Certaines maladies sous-jacentes augmentent le risque de présenter une forme grave d'infection au Covid-19. On appelle cela des comorbidités. Dans un avis du 10 mars 2020, le Haut Conseil de Santé publique a listé ces pathologies à risque :

  • Maladies cardiovasculaires (hypertension artérielle compliquée, accident vasculaire cérébral, coronaropathie, antécédents de chirurgie cardiaque, insuffisance cardiaque stade NYHA III ou IV)
  • Diabète (diabétiques insulinodépendants non équilibrés ou présentant des complications secondaires à leur pathologie)
  • Maladies chroniques respiratoires (asthme, mucoviscidose...)
  • Insuffisance rénale chronique
  • Cancers (personnes sous traitement)
  • Cirrhose au stade B au moins
  • Infection à VIH non contrôlée
  • Obésité morbide (IMC supérieur à 40kg/m²)

Répartition des décès selon les comorbidités du 1er mars au 3 août (Santé publique France)

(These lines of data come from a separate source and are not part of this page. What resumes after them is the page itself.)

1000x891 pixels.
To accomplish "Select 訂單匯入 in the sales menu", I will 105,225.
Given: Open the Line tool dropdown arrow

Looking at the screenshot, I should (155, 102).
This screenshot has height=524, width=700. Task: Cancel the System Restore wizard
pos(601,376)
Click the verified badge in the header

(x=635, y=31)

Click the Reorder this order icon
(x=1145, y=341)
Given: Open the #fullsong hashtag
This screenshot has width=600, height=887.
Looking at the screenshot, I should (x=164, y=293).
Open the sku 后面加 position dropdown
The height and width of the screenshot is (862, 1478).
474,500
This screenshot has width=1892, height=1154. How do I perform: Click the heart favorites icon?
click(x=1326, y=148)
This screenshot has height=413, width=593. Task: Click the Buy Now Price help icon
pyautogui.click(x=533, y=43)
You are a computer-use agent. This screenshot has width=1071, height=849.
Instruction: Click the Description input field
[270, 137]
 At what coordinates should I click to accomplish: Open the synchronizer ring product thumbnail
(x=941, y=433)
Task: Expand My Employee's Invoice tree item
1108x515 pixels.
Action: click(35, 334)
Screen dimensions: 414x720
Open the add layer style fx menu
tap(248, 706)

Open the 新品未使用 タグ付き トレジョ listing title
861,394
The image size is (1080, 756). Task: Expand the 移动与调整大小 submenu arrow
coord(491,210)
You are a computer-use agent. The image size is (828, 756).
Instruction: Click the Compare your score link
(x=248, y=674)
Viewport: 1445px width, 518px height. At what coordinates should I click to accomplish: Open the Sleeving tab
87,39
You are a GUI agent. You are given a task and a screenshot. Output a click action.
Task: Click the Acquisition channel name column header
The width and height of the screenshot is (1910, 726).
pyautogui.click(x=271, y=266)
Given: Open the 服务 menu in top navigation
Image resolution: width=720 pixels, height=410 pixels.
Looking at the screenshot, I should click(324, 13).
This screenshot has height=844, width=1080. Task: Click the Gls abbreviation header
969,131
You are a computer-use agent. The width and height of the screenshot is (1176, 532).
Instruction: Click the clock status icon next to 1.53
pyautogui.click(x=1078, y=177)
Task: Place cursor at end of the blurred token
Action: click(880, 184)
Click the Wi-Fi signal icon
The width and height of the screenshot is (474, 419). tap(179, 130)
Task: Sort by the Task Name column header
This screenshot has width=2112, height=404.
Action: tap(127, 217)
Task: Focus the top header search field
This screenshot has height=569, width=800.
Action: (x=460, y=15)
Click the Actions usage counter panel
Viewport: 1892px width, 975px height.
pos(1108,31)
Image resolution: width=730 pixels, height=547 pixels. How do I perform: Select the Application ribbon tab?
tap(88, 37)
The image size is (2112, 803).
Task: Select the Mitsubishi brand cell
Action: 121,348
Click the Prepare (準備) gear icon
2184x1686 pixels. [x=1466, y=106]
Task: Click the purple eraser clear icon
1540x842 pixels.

Comorbidité Pourcentage des décès
Obésité ou surpoids 6 %
Diabète 16 %
Pathologie respiratoire 13 %
Pathologie cardiaque 34 %
Hypertension artérielle 25 %
Pathologie neurologique 9 %
Pathologie rénale 12 %
Immunodéficience 2 %

NB : le total des pourcentages du tableau est supérieur à 100% car les victimes décédées en réanimation pouvaient présenter plusieurs comorbidités en même temps. 

Victimes célèbres du coronavirus

L'épidémie a fait de nombreuses victimes de nationalité française, dont des personnalités médiatiques comme (liste non exhaustive) :

  • Nicolas Alfonsi, le 16 mars 2020 : ancien sénateur et maire de Piana
  • Jean Leber, le 18 mars 2020, violoniste
  • Jacques Oudin, le 20 mars 2020, ancien sénateur
  • Marie-Thérèse de Bourbon-Parme, le 26 mars 2020, princesse
  • David Méresse, le 8 avril 2020, joueur de football, entraîneur et dirigeant.
  • Christophe, le 16 avril 2020, chanteur et compositeur
  • Philippe Nahon, le 19 avril 2020, acteur
  • Claude Evrard, le 20 avril 2020, acteur
  • Daniel Cauchy, le 7 mai 2020, acteur, producteur et scénariste
  • Claude Goasguen, le 28 mai 2020, homme politique et député

Sources :

COVID-19 : point épidémiologique du 6 août 2020; Santé Publique France.

Chiffres et statistiques mis à jour le vendredi 24 juillet 2020 à 14h32 avec le point épidémiologique hebdomadaire du 23 juillet 2020 du Covid-19 de Santé publique France. Ce bilan est basé sur les données épidémiologiques de surveillance du COVID-19 (SARS-CoV-2) rapportées à Santé publique France jusqu'au 21 juillet 2020 à 13h.